Abstract

Dermatomyositis (DM) is a rare autoimmune disease characterized by distinctive skin rash, muscle inflammation with symmetrical and progressive muscle weakness, and elevated serum levels of muscle-associated enzymes. DM may affect skeletal muscles involved in swallowing, leading to dysphagia, which can negatively impact individual's physical and psychosocial well-being. Despite this, dysphagia in patients with DM remains poorly understood. This systematic review and meta-analysis aimed to evaluate the prevalence and clinical features of dysphagia in patients with DM and juvenile DM (JDM). Four electronic databases were systematically searched until September 2022. Studies with patients with DM or JDM and dysphagia were included. The pooled prevalence of all included studies was calculated, and the clinical characteristics of dysphagia were qualitatively analyzed. Thirty-nine studies with 3335 patients were included. The overall pooled prevalence of dysphagia was 32.3% (95% CI: 0.270, 0.373) in patients with DM and 37.7% (95% CI: -0.031, 0.785) in patients with JDM. Subgroup analyses revealed that Sweden had the highest prevalence (66.7% [95% CI: 0.289, 1.044]), whereas Tunisia had the lowest prevalence (14.3% [95% CI: -0.040, 0.326]). Moreover, South America had the highest prevalence (47.0% [95% CI: 0.401, 0.538]), whereas Africa had the lowest prevalence (14.3% [95% CI: -0.040, 0.326]).
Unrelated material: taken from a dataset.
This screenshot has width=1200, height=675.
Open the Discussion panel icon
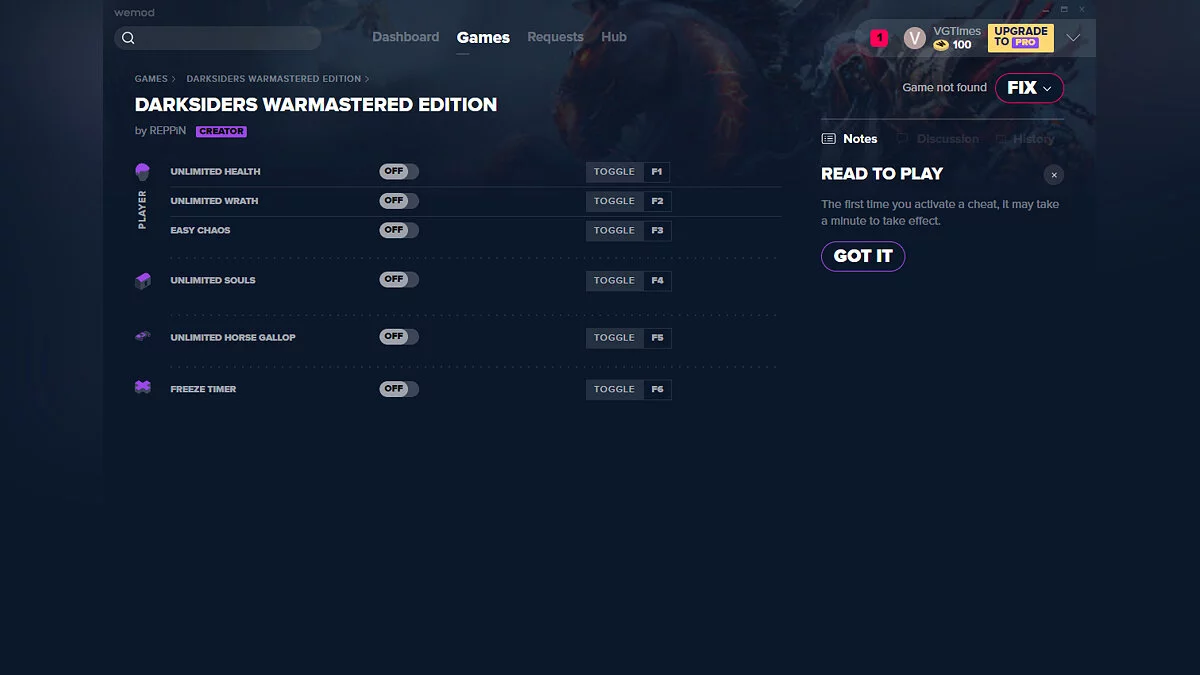click(902, 138)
Dysphagia in patients with DM and JDM was characterized by both oropharyngeal and esophageal dysfunctions, with predominant difficulties in motility. Our findings showed that dysphagia affects one in three patients with DM or JDM. However, the documentation on the diagnosis and management of dysphagia in the literature is inadequate. Our results highlighted the need to use both clinical and instrumental assessments to evaluate swallowing function in this population.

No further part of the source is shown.